**WHAT THE TASK ASKS:** Repeat verbatim every line of the material, beginning at the line that holds "Click Upgrade to subscription link" and ending at its last line.

**EXERCISE INPUT:**
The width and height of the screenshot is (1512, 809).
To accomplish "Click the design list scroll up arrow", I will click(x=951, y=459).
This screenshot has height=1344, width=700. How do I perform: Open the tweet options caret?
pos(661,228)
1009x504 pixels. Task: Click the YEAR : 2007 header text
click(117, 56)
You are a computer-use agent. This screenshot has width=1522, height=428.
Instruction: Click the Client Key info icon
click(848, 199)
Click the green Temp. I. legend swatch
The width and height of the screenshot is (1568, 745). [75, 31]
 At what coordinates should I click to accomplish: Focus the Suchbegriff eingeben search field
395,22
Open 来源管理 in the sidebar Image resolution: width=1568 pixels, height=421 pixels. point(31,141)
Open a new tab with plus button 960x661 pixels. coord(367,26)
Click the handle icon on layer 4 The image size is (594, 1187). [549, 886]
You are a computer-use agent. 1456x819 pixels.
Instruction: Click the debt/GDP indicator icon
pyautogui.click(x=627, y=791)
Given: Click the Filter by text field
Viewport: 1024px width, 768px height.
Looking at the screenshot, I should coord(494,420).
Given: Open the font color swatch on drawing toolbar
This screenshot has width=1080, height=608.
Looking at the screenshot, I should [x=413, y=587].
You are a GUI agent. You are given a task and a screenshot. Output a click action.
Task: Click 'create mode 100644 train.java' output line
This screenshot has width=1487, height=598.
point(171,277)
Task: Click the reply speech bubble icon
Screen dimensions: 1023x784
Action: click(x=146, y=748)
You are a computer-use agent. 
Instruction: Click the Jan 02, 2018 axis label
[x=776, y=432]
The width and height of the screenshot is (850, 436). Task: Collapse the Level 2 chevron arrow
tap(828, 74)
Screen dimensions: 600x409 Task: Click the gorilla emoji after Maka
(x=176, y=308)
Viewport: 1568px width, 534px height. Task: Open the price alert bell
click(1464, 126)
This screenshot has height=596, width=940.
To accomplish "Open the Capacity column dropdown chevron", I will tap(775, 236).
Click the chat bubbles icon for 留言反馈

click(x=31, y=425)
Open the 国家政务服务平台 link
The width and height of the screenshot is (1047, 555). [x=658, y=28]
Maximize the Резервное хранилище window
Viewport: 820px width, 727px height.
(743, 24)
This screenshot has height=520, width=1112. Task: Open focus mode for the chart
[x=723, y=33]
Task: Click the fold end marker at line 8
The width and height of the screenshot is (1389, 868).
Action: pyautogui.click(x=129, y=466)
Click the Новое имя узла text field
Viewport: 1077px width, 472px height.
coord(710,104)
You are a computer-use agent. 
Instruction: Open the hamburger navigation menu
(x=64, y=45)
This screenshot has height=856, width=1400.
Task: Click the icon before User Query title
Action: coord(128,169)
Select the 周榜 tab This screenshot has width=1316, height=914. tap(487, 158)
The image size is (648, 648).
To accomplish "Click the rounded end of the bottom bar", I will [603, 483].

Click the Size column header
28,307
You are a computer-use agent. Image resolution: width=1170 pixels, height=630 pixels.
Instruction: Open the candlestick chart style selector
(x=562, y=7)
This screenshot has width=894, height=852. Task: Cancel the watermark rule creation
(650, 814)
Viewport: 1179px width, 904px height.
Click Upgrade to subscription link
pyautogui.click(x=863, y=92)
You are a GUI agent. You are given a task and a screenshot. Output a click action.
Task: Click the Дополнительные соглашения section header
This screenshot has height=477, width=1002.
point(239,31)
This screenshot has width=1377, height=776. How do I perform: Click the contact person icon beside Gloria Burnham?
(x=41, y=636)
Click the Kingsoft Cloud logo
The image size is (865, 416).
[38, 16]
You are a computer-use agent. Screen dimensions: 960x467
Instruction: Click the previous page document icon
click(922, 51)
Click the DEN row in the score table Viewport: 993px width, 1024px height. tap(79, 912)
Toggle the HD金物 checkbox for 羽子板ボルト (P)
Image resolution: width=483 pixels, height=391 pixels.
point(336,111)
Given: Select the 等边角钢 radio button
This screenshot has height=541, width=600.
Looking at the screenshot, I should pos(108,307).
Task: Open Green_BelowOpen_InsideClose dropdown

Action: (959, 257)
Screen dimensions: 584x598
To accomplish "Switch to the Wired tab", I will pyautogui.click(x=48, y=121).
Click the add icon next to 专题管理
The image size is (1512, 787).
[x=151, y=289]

**TASK OUTPUT:**
Click Upgrade to subscription link
pyautogui.click(x=863, y=92)
You are a GUI agent. You are given a task and a screenshot. Output a click action.
Task: Click the Дополнительные соглашения section header
This screenshot has height=477, width=1002.
point(239,31)
This screenshot has width=1377, height=776. How do I perform: Click the contact person icon beside Gloria Burnham?
(x=41, y=636)
Click the Kingsoft Cloud logo
The image size is (865, 416).
[38, 16]
You are a computer-use agent. Screen dimensions: 960x467
Instruction: Click the previous page document icon
click(922, 51)
Click the DEN row in the score table Viewport: 993px width, 1024px height. tap(79, 912)
Toggle the HD金物 checkbox for 羽子板ボルト (P)
Image resolution: width=483 pixels, height=391 pixels.
point(336,111)
Given: Select the 等边角钢 radio button
This screenshot has height=541, width=600.
Looking at the screenshot, I should pos(108,307).
Task: Open Green_BelowOpen_InsideClose dropdown

Action: (959, 257)
Screen dimensions: 584x598
To accomplish "Switch to the Wired tab", I will pyautogui.click(x=48, y=121).
Click the add icon next to 专题管理
The image size is (1512, 787).
[x=151, y=289]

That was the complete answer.